Permitam-me que dê o meu testemunho: aprendi a ler e a escrever no Brasil, já com as consoantes não-pronunciadas, mutiladas, conforme consta do Formulário Ortográfico Brasileiro de 1943, e na Base IV do qual o AO90 assenta.
Aos oito anos vim para Portugal com o modo de falar e escrever "à brasileira", o que me valeu levar uns valentes "bolos", de vez em quando. Tive de aprender, o mais depressa que pude, a escrever e a falar "à portuguesa", para não levar mais "bolos". E considero (à parte os bolos) esta exigência correctíssima.
Aos 13 anos regressei ao Brasil, e lá, novamente, tive de regressar à grafia e ao falar brasileiros.
Eles lá, não andam, nem têm de andar, a ver quem é quem ou de onde vêm ou que Língua Materna usam.
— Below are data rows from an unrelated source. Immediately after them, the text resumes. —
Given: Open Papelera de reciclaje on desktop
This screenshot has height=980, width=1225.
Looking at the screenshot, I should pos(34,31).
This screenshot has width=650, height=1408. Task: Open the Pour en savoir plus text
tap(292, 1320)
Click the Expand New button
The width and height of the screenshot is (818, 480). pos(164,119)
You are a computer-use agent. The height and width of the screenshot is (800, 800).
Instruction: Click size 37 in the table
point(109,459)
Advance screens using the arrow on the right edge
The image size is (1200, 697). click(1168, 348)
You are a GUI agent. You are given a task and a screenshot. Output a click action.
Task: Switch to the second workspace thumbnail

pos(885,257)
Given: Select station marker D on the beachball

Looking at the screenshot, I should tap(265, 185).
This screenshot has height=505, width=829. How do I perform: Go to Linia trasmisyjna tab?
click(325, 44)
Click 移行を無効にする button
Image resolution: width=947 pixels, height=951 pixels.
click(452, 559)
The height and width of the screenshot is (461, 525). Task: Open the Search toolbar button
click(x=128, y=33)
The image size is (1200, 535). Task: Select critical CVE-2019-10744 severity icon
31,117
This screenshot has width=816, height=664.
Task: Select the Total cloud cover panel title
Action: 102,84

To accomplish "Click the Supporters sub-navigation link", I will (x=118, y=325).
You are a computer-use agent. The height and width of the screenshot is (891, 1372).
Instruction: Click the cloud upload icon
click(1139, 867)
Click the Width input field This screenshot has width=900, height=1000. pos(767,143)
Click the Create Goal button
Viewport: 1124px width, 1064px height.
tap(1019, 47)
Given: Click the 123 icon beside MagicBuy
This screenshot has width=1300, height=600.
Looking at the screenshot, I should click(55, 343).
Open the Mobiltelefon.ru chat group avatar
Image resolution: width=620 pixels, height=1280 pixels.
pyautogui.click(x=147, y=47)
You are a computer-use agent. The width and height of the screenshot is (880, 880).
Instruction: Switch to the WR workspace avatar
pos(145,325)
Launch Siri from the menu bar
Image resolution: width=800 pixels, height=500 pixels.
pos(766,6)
Lá, nas escolas, se queremos estudar (portugueses ou qualquer outro estrangeiro) temos de falar e escrever "à brasileira". E concordo com isto plenamente.
Pergunto: porque haverá Portugal de fazer excepções para brasileiros, e não para chineses, ucranianos, russos, e outras nacionalidades, que as temos às dezenas? Não terão todos estes estrangeiros de escrever e falar "à portuguesa"?
Se formos estudar para Inglaterra (eu também já estudei numa escola inglesa) temos de falar e escrever "à inglesa". Obviamente.
Portanto, considero "a criação de um grupo de trabalho para discutir aceitação de variedades de português em exames”, um absurdo. Inapropriado, e só demonstra uma humilhante subserviência.